Spectral filtering of dual lasers with a high-finesse length-tunable cavity for rubidium atom Rydberg excitation*

Abstract

We propose and demonstrate an alternative method for spectral filtering and frequency stabilization of both 780-nm and 960-nm lasers using a high-finesse length-tunable cavity (HFLTC). Firstly, the length of HFLTC is stabilized to a commercial frequency reference. Then, the two lasers are locked to this HFLTC using the Pound–Drever–Hall (PDH) method which can narrow the linewidths and stabilize the frequencies of both lasers simultaneously. Finally, the transmitted lasers of HFLTC with each power up to about 100 μW, which act as seed lasers, are amplified using the injection locking method for single-atom Rydberg excitation. The linewidths of obtained lasers are narrowed to be less than 1 kHz, meanwhile the obtained lasers’ phase noise around 750 kHz are suppressed about 30 dB. With the spectrally filtered lasers, we demonstrate a Rabi oscillation between the ground state and Rydberg state of single-atoms in an optical trap tweezer with a decay time of (67 ± 37) μs, which is almost not affected by laser phase noise.

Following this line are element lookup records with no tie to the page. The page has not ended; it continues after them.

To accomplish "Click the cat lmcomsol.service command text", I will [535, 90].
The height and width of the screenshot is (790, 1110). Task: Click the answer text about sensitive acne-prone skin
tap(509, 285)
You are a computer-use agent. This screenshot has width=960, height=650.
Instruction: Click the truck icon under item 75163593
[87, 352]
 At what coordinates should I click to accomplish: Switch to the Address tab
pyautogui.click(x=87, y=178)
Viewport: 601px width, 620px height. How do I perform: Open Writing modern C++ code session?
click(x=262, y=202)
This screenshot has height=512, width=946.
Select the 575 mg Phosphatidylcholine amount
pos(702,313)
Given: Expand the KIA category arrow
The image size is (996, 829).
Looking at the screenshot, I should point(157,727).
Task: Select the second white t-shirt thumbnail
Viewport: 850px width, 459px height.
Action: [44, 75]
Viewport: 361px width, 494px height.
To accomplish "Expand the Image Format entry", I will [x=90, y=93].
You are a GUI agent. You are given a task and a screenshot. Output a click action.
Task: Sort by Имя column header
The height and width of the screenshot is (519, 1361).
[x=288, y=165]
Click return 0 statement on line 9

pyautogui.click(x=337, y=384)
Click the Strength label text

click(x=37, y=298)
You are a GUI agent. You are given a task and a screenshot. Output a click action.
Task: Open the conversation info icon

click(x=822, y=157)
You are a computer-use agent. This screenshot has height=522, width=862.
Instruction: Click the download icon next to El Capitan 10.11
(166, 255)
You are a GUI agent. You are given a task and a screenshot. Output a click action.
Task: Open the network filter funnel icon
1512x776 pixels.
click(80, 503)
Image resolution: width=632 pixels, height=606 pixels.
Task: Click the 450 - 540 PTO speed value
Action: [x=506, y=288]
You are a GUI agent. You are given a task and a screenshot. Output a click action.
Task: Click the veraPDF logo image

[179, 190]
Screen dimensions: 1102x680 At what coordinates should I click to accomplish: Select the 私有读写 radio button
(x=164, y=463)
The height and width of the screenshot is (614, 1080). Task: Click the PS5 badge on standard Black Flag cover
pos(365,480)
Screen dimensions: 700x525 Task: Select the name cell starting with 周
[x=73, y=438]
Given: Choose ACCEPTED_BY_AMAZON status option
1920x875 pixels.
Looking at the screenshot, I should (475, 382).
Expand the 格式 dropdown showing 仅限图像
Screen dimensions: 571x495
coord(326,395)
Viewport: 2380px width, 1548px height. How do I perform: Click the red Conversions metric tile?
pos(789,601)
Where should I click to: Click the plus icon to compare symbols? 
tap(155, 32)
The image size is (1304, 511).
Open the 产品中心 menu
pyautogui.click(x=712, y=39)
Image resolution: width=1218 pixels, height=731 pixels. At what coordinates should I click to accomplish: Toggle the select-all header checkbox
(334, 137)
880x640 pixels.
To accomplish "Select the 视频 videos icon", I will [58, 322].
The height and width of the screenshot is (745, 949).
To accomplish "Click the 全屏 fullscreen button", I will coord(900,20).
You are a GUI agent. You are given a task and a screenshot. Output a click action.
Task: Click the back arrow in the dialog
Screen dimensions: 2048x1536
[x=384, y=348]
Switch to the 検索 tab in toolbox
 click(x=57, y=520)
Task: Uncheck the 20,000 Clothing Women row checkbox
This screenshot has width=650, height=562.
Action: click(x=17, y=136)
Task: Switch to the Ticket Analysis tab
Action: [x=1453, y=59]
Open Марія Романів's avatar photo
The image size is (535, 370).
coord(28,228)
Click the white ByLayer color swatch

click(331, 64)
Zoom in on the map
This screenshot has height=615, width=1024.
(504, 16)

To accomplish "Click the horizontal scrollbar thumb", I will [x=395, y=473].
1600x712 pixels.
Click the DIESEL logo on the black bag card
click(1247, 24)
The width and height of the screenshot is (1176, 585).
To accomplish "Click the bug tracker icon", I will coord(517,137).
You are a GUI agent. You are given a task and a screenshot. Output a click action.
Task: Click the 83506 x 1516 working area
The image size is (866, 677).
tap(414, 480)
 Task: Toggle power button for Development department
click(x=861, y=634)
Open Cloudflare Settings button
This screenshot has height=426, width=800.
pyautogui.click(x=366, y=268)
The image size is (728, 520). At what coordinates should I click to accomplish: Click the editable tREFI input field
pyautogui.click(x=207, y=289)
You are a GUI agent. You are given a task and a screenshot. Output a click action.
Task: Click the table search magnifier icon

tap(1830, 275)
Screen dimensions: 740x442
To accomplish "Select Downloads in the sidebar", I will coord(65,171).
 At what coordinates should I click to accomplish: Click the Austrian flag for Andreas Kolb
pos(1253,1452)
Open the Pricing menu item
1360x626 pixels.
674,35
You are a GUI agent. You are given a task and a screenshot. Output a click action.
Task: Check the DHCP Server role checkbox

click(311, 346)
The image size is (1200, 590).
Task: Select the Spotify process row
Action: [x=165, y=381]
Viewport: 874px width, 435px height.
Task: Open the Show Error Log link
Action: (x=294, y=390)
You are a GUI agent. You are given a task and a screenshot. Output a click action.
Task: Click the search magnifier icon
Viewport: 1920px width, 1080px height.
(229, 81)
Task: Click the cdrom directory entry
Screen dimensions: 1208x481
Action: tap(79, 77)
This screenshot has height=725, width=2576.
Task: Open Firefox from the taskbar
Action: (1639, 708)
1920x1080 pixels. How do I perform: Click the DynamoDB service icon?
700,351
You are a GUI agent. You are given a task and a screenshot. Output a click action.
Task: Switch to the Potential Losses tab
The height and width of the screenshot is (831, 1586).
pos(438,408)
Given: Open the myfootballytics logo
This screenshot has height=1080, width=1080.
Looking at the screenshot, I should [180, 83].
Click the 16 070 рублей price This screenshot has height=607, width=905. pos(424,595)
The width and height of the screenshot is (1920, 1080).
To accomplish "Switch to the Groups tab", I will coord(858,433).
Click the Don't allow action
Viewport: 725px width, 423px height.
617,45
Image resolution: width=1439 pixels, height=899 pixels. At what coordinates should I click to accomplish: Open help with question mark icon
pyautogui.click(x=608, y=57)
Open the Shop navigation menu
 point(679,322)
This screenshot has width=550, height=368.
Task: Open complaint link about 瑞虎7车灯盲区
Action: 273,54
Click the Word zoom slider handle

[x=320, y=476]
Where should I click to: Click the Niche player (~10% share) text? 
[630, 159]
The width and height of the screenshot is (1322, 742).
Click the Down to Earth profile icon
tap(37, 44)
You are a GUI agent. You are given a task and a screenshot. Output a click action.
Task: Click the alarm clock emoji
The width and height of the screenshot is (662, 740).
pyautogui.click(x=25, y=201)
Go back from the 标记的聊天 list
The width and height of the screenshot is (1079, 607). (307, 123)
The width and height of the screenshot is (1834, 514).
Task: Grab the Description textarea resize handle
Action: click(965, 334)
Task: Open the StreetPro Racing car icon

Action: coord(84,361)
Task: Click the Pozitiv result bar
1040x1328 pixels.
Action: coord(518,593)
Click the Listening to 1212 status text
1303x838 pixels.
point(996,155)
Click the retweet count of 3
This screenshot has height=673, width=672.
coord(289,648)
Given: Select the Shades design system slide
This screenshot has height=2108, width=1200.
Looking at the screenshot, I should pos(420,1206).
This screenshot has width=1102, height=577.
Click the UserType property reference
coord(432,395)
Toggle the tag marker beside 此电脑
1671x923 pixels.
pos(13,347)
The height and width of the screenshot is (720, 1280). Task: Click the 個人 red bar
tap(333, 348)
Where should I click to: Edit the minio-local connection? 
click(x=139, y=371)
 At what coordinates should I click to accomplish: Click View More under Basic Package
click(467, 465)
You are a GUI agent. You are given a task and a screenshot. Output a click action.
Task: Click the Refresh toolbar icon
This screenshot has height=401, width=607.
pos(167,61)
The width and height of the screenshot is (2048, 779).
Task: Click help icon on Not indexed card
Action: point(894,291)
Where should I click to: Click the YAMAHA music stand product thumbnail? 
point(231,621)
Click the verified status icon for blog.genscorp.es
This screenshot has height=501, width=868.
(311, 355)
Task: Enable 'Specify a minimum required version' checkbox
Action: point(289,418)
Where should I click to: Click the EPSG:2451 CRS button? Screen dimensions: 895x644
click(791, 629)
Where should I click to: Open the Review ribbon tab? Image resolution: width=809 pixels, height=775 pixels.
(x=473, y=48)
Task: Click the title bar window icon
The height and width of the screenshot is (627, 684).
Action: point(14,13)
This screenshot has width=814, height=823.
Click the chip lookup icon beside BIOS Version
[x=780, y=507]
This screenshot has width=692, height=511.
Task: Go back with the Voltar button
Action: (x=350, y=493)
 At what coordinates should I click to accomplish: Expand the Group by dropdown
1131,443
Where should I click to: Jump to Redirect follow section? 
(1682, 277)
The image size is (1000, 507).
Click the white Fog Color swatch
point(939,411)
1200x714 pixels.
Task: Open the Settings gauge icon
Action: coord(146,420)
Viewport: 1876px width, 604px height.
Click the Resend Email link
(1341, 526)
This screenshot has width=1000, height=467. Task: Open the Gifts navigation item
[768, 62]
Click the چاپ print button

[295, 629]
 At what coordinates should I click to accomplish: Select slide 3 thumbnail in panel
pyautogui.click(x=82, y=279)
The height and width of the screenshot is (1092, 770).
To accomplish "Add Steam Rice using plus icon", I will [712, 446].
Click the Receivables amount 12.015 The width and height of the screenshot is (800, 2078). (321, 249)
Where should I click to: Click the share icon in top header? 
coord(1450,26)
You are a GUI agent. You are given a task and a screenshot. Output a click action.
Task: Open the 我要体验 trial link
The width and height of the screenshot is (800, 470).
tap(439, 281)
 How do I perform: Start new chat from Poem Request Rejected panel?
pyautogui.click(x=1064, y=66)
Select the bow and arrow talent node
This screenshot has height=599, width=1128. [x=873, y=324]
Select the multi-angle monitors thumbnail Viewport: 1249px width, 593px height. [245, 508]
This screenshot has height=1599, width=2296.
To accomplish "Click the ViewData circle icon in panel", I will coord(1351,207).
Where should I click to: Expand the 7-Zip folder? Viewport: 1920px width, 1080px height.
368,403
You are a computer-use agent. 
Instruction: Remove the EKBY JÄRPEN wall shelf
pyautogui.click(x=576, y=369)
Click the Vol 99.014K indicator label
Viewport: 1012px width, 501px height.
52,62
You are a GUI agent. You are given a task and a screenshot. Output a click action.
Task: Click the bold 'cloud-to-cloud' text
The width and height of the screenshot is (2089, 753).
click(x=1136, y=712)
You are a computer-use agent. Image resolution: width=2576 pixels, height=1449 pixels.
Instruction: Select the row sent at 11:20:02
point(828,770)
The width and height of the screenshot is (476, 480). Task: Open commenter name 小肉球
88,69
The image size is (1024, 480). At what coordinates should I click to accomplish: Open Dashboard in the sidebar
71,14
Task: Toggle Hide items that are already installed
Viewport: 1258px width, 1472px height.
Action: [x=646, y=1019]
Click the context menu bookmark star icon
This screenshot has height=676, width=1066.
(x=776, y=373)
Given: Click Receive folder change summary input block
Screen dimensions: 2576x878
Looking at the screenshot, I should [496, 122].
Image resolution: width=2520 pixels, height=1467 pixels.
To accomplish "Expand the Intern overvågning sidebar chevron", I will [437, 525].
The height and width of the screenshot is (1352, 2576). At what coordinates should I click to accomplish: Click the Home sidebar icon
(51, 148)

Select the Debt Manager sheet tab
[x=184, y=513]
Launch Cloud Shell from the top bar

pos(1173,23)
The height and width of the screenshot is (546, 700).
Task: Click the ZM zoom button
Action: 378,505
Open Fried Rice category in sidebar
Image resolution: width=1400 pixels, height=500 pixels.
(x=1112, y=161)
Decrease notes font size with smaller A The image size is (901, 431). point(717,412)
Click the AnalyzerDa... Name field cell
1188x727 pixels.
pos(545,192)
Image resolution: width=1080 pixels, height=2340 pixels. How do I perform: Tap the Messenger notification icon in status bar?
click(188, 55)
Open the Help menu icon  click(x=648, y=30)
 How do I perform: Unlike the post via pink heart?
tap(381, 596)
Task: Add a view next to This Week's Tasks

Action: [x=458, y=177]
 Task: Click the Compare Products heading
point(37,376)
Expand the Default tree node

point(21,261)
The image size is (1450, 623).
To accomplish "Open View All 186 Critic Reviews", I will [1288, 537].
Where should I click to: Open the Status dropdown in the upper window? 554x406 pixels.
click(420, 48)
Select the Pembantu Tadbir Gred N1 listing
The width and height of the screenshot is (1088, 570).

We found that the maximum short-term laser frequency fluctuation of a single excitation lasers is at ∼3.3 kHz and the maximum long-term laser frequency drift of a single laser is ∼46 kHz during one month. Our work develops a stable and repeatable method to provide multiple laser sources of ultra-low phase noise, narrow linewidth, and excellent frequency stability, which is essential for high precision atomic experiments, such as neutral atom quantum computing, quantum simulation, quantum metrology, and so on.